Recipient nonhematopoietic antigen-presenting cells are sufficient to induce lethal acute graft-versus-host disease

Graft-versus-host disease (GVHD) can be a life-threatening complication of bone marrow transplantation (BMT). Understanding the mechanisms causing GVHD is important to developing treatments or preventive therapies. In this issue, Koyama et al . report the surprising finding that recipient nonhematopoietic antigen-presenting cells, rather than dendritic cells, are the crucial factor in inducing CD4 + T cell–dependent GVHD and death in mice. The presentation pathways by which allogeneic peptides induce graft-versus-host disease (GVHD) are unclear.
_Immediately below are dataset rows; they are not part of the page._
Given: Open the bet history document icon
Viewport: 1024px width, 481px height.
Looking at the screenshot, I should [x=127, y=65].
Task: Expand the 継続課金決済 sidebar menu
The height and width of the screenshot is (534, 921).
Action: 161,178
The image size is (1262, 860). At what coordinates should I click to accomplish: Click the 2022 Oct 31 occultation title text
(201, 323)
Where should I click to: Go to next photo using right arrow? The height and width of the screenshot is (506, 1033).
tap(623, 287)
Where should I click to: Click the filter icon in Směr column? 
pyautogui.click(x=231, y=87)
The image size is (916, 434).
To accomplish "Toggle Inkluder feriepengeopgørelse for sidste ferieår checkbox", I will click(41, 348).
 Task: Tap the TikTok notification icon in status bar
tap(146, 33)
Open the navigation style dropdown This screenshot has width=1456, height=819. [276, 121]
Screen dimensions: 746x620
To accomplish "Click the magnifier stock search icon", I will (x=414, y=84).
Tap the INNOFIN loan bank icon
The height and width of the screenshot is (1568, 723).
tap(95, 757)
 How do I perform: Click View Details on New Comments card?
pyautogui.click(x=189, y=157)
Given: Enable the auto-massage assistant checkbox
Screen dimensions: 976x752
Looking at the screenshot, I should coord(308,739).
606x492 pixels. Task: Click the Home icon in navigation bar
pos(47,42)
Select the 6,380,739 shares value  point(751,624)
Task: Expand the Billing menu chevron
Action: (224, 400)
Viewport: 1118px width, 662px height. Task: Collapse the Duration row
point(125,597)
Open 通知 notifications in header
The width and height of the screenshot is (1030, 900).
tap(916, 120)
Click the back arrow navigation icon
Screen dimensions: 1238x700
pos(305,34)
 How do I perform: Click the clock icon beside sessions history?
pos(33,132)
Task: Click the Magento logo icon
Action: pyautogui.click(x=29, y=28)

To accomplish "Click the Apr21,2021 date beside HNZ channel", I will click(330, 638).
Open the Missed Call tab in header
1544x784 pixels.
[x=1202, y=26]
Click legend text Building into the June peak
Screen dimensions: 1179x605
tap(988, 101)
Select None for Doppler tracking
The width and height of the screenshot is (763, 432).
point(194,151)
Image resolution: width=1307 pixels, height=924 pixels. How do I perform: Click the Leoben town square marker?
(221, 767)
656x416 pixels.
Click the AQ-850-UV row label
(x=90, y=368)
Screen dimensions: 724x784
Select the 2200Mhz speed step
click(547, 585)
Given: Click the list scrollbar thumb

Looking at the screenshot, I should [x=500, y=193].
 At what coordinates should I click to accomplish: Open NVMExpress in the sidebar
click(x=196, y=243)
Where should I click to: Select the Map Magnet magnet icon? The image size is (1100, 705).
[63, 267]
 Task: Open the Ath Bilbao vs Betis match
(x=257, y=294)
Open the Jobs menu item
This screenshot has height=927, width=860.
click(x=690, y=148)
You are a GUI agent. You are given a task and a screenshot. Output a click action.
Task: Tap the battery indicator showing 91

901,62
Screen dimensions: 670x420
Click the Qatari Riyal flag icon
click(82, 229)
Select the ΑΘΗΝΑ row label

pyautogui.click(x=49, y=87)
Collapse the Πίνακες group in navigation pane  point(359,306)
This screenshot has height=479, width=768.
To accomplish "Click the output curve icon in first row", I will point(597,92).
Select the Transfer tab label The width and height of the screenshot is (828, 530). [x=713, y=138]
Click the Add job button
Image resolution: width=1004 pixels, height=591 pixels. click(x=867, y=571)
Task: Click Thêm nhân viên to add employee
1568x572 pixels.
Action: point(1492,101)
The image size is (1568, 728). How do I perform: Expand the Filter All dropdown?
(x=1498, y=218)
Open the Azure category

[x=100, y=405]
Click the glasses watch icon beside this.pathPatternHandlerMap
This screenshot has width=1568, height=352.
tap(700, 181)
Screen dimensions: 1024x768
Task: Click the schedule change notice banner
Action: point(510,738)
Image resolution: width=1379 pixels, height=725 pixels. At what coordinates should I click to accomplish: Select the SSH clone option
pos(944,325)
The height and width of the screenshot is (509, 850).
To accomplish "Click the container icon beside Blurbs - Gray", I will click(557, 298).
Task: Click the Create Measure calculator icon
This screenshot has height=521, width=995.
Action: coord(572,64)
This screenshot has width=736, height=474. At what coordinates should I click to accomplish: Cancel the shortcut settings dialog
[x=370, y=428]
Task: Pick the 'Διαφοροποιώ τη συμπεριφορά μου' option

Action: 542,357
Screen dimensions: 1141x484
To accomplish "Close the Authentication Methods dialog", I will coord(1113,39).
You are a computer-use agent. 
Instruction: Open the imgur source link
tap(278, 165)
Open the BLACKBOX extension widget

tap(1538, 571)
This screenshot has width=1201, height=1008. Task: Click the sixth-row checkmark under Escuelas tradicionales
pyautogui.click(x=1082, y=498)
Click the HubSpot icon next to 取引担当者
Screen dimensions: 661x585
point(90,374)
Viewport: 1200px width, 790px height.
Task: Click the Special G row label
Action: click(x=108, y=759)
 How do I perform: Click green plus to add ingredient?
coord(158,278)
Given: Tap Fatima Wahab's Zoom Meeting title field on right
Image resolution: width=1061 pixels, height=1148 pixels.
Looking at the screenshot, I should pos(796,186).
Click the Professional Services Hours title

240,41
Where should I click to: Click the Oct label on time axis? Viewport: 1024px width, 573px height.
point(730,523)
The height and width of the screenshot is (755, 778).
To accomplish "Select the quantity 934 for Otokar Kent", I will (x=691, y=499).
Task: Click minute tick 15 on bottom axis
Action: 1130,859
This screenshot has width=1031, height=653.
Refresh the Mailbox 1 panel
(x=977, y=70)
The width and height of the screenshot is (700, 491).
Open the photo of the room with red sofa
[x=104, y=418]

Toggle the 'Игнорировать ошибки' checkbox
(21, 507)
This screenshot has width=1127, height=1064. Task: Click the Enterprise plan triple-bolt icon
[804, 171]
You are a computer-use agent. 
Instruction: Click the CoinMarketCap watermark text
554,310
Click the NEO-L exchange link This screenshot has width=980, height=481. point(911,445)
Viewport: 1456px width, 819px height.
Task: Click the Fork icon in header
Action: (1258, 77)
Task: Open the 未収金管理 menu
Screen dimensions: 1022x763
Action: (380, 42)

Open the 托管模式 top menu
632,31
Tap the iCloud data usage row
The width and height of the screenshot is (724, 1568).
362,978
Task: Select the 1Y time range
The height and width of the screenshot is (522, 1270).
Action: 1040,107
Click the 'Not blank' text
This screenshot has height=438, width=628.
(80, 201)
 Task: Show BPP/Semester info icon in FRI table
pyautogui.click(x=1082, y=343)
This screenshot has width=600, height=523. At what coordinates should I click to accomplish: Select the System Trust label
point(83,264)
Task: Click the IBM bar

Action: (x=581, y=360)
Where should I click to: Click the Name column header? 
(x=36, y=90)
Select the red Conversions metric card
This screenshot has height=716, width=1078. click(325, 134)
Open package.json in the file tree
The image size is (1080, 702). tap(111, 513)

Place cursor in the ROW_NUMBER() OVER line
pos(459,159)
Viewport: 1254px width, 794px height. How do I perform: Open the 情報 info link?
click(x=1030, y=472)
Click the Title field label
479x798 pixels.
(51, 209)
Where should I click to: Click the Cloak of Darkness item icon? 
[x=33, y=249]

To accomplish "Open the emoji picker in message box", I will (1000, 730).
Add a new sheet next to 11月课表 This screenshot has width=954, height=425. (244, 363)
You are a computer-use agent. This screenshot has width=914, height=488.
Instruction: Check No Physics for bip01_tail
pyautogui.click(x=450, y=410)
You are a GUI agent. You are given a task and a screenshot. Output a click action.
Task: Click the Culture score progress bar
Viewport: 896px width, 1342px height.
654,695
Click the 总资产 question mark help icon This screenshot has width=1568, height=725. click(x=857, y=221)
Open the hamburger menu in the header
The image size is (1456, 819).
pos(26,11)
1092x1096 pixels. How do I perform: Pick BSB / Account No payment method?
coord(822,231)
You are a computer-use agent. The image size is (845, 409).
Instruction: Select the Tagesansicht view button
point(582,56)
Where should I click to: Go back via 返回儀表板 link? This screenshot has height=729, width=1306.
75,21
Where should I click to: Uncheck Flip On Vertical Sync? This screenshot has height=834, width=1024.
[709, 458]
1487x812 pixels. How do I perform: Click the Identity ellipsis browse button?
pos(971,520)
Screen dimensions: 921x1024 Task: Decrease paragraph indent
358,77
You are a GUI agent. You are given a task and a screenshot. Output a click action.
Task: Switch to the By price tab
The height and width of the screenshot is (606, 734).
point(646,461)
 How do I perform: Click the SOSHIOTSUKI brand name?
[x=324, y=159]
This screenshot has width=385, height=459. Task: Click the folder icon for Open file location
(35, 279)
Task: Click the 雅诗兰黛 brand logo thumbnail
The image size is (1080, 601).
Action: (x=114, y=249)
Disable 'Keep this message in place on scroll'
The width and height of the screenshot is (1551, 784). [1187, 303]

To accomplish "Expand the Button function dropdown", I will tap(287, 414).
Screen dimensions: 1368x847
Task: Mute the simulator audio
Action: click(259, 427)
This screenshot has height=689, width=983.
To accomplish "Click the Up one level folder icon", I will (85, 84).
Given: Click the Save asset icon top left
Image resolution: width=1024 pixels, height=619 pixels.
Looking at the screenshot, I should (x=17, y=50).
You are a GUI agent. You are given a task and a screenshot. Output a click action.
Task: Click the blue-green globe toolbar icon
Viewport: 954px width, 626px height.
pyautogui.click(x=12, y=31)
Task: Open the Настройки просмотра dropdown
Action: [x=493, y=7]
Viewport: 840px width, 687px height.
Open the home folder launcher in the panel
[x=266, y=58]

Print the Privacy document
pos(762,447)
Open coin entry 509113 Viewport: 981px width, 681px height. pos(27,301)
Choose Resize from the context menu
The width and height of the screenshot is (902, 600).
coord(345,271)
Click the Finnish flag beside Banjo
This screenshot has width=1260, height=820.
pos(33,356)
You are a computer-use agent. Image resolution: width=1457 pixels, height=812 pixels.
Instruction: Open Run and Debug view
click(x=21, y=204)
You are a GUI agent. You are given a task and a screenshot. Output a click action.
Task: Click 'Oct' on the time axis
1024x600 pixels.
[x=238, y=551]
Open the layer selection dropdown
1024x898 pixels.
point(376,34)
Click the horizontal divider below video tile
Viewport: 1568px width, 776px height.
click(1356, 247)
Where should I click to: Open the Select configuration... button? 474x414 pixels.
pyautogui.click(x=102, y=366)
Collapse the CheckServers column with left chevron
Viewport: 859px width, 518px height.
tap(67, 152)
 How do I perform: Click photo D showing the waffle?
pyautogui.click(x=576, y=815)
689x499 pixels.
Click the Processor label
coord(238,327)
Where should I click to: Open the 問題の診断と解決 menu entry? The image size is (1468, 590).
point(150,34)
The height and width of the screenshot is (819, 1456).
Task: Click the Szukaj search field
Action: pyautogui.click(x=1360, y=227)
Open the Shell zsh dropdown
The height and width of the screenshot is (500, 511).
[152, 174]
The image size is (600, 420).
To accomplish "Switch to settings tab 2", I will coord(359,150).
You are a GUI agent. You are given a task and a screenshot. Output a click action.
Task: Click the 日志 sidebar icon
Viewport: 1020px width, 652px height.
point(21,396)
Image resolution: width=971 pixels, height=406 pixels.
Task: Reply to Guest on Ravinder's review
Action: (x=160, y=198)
We developed a bone marrow transplant (BMT) system in mice whereby presentation of a processed recipient peptide within major histocompatibility complex (MHC) class II molecules could be spatially and temporally quantified. Whereas donor antigen presenting cells (APCs) could induce lethal acute GVHD via MHC class II, recipient APCs were 100–1,000 times more potent in this regard. After myeloablative irradiation, T cell activation and memory differentiation occurred in lymphoid organs independently of alloantigen. Unexpectedly, professional hematopoietic-derived recipient APCs within lymphoid organs had only a limited capacity to induce GVHD, and dendritic cells were not required. In contrast, nonhematopoietic recipient APCs within target organs induced universal GVHD mortality and promoted marked alloreactive donor T cell expansion within the gastrointestinal tract and inflammatory cytokine generation. These data challenge current paradigms, suggesting that experimental lethal acute GVHD can be induced by nonhematopoietic recipient APCs.